▶ **WHAT YOU WILL DO**
Every line that contains the word "help" should be copied from the records below.

▶ **THE RECORDS**
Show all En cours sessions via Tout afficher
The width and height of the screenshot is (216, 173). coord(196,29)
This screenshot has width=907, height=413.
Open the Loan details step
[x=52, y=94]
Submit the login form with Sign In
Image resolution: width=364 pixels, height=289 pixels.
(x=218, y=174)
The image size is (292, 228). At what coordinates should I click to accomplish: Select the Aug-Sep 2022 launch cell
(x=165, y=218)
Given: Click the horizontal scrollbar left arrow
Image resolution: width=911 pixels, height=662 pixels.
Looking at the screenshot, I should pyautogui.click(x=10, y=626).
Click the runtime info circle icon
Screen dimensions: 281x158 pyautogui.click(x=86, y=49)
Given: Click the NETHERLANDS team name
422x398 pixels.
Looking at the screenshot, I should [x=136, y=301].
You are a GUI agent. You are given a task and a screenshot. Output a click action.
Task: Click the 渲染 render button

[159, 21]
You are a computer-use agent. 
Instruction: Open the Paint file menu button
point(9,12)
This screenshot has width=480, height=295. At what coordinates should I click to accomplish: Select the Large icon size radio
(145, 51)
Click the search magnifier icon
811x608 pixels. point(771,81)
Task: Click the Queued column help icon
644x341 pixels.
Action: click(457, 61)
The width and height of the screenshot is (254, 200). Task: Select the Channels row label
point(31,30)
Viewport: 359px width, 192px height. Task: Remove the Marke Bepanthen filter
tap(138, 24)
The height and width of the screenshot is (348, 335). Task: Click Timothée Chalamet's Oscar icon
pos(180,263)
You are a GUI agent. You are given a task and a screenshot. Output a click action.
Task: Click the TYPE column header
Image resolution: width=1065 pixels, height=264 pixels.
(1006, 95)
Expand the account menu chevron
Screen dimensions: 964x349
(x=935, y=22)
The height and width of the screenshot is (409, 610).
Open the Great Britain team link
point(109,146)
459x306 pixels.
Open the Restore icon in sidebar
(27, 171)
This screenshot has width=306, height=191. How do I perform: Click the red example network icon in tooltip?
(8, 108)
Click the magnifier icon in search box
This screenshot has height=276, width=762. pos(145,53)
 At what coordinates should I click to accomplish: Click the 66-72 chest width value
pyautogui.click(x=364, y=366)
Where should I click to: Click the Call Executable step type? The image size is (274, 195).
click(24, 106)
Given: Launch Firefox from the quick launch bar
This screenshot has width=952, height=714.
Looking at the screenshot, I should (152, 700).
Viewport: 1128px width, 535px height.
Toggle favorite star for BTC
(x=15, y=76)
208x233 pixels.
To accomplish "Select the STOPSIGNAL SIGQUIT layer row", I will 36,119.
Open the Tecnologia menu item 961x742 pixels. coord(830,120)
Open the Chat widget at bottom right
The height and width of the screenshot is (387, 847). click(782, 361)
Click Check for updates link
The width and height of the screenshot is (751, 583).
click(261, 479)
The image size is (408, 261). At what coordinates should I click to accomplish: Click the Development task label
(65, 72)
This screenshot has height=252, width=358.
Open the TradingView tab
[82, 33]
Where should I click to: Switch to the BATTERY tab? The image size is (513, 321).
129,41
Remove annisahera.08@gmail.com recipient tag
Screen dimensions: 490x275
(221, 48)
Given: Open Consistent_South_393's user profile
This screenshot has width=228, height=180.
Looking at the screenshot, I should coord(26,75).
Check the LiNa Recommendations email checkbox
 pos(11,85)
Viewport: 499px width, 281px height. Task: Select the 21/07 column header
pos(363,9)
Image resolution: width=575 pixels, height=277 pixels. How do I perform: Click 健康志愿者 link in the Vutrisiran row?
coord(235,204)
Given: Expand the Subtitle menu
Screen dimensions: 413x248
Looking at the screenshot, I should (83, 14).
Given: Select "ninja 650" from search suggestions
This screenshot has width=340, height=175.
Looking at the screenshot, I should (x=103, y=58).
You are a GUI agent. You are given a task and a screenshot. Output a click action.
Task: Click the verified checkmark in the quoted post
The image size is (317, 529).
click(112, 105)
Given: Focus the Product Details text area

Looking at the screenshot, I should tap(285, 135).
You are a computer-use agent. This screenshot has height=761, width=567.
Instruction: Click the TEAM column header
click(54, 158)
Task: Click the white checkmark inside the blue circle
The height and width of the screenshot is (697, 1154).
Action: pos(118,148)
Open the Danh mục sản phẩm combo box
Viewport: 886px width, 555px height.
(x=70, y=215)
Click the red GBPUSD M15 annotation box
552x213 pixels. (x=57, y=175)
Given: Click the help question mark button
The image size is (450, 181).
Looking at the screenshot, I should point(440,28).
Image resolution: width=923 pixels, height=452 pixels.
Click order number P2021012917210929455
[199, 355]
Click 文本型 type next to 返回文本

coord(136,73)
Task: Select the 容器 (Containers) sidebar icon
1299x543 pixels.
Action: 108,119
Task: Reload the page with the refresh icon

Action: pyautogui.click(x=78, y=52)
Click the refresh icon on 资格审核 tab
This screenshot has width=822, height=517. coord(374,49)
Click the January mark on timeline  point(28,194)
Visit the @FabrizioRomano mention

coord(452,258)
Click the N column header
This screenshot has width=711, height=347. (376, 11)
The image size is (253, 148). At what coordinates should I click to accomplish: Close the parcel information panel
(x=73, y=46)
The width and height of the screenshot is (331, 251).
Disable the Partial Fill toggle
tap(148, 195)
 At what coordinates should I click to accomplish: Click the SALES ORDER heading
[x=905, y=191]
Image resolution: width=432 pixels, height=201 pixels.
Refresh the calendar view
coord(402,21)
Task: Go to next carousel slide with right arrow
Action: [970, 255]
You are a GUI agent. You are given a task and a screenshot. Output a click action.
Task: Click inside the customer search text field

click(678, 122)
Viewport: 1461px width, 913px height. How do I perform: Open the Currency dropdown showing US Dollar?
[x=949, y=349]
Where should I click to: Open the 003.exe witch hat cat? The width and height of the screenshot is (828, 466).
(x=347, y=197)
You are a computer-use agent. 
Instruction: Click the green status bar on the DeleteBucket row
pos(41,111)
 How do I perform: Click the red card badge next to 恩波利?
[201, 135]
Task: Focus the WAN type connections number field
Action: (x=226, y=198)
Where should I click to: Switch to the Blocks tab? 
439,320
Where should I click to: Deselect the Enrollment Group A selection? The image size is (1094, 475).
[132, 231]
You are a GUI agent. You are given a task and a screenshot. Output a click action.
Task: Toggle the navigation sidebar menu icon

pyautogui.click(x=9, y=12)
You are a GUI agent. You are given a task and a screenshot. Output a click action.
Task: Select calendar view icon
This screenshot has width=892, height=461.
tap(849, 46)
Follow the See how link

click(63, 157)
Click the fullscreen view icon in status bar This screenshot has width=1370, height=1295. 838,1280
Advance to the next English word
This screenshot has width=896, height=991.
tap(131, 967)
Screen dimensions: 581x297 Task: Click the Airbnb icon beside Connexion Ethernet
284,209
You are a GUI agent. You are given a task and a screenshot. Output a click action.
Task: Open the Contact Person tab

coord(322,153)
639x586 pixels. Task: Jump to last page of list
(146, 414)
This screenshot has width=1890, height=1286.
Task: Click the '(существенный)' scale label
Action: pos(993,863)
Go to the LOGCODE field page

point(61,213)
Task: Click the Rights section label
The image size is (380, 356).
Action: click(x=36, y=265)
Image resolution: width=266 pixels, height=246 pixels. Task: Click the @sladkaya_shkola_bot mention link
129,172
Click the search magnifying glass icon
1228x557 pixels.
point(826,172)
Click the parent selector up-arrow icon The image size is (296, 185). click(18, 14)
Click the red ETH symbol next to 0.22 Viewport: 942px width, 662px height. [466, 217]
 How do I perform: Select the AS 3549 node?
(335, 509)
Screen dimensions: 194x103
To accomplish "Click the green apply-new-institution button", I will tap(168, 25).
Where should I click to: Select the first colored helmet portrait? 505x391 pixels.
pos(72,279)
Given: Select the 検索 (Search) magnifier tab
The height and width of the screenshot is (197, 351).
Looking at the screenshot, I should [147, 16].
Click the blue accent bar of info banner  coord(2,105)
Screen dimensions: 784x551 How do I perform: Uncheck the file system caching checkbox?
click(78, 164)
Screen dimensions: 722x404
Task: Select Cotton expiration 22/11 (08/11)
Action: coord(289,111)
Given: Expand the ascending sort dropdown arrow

▶ **SOLUTION TO THIS EXERCISE**
Task: Click the Queued column help icon
Given: Click the help question mark button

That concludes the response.